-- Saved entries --

########################################

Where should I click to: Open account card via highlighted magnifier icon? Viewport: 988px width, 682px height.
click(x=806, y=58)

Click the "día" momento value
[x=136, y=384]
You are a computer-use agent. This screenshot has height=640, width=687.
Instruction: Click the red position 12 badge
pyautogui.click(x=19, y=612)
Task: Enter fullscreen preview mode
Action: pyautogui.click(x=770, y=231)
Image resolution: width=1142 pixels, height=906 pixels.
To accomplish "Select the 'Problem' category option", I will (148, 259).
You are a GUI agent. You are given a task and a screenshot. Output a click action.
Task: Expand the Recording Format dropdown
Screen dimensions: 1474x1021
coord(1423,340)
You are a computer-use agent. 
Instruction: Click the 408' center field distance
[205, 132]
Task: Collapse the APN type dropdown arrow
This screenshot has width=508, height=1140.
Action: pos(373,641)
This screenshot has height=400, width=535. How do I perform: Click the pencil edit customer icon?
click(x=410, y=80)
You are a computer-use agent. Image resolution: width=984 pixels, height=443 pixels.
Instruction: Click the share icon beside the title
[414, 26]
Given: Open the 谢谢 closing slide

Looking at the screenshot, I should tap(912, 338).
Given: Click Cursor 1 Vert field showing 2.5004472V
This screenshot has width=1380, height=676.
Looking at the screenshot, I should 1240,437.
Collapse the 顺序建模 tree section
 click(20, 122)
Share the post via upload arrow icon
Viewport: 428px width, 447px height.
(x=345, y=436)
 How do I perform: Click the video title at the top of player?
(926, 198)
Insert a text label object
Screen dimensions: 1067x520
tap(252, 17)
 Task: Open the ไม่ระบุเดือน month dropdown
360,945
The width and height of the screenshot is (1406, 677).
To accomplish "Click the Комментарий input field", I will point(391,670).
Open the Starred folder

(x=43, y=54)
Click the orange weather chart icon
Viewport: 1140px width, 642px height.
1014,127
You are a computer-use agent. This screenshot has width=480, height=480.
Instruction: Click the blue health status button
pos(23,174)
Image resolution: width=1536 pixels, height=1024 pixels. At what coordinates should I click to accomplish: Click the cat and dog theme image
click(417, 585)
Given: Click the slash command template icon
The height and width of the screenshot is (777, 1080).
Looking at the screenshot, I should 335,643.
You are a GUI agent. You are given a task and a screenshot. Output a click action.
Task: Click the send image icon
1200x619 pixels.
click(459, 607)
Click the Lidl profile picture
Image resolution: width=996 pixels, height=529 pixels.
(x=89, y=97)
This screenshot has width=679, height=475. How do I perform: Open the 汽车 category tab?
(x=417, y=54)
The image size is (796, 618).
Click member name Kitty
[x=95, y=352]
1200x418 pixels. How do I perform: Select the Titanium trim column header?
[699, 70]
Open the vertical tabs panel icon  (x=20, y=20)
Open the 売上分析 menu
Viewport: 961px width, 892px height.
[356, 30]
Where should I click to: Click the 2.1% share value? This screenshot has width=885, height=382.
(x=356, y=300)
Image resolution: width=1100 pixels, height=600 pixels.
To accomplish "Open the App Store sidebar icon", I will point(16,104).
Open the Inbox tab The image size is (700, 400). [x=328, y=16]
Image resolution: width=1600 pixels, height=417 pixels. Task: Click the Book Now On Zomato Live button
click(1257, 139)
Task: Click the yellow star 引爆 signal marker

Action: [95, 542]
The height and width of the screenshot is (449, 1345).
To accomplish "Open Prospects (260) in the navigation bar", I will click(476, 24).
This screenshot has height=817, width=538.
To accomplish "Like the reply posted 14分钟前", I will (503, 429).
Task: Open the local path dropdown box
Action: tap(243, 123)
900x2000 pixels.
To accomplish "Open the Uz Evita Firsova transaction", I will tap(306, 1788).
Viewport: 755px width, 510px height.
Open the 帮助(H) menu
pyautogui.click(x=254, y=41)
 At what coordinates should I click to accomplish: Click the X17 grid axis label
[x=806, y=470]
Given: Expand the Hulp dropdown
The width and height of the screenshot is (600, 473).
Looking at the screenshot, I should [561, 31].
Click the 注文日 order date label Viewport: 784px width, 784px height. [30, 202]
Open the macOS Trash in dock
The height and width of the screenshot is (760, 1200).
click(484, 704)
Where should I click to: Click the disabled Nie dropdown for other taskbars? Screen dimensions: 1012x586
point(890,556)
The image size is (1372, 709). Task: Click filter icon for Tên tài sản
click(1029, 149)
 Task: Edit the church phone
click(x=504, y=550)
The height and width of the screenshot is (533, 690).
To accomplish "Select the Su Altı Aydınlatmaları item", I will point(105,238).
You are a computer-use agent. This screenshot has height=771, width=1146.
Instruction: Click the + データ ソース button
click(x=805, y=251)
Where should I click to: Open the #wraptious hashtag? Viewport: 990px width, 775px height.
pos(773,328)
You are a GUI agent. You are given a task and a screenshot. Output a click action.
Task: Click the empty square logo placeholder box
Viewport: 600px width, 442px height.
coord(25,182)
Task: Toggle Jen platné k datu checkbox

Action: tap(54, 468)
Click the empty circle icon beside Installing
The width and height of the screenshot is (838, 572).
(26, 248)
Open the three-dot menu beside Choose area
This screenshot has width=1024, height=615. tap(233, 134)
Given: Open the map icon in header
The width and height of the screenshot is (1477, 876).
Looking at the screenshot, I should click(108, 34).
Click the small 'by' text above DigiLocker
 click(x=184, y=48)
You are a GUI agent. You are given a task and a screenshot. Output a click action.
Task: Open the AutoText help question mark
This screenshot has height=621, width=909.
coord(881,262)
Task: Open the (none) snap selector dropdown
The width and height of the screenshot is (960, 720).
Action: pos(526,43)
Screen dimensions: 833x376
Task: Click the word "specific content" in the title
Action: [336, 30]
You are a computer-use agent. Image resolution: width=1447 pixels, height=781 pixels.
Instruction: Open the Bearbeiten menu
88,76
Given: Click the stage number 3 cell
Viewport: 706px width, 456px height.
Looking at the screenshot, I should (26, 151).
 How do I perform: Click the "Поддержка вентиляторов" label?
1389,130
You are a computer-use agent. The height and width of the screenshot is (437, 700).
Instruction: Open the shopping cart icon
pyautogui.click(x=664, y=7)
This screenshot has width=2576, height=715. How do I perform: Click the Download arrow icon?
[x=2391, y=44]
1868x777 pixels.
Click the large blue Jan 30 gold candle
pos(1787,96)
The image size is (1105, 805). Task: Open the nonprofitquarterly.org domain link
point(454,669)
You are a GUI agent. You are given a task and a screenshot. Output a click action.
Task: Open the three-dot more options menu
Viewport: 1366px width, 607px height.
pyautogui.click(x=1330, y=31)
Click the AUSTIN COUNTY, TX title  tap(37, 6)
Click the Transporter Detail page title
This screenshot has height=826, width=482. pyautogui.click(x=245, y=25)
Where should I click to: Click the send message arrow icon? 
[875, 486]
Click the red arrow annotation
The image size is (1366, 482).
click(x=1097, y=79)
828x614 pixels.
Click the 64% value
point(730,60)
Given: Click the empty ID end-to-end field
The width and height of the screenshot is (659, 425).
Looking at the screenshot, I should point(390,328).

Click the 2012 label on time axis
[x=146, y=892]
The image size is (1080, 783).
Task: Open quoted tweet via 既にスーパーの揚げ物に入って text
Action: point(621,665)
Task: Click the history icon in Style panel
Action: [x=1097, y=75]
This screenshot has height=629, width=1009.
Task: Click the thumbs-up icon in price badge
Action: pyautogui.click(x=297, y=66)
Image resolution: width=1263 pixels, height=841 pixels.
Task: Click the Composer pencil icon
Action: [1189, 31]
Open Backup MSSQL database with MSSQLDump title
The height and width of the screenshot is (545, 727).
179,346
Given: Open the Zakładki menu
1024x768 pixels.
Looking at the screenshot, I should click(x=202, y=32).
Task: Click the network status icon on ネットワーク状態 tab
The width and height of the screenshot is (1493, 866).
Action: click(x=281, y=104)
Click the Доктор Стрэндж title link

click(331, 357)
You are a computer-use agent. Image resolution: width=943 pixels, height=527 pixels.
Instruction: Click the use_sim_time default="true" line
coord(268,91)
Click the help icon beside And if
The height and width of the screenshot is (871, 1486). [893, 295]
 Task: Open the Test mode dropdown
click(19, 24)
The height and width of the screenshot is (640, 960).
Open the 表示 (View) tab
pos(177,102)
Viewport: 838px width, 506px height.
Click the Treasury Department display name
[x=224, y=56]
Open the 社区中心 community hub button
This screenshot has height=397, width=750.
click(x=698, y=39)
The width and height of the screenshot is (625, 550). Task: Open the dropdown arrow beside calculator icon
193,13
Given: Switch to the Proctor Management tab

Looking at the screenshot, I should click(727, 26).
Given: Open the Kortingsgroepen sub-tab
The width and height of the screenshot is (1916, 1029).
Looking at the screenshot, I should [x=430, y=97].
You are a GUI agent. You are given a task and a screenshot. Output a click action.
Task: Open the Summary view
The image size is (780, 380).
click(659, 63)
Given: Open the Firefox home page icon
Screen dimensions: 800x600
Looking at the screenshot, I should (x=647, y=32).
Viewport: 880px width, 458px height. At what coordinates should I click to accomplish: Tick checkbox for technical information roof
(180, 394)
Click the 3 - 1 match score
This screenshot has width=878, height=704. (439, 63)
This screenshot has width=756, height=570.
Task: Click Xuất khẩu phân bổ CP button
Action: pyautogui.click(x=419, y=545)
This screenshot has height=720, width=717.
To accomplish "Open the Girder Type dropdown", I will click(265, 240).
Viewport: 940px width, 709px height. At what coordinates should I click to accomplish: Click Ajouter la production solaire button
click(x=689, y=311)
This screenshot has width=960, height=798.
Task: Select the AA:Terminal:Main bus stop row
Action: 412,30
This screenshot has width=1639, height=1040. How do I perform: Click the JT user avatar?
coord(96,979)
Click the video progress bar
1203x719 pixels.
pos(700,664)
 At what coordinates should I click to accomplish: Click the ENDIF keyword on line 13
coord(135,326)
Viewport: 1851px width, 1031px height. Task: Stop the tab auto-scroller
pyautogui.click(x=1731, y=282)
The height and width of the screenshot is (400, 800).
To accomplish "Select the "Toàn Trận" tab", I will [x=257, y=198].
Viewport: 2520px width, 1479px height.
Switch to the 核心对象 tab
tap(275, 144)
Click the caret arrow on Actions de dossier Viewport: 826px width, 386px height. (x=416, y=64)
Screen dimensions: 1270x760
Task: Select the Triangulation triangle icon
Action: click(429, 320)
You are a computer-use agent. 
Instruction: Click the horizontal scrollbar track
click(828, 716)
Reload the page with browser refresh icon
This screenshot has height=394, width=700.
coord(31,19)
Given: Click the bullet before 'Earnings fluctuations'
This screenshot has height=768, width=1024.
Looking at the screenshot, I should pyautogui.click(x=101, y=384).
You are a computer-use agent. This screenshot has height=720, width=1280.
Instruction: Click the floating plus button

########################################

-- How to complete this task --
All that is wanted is the number of lines in the records that include the string "with".

-- Response --
2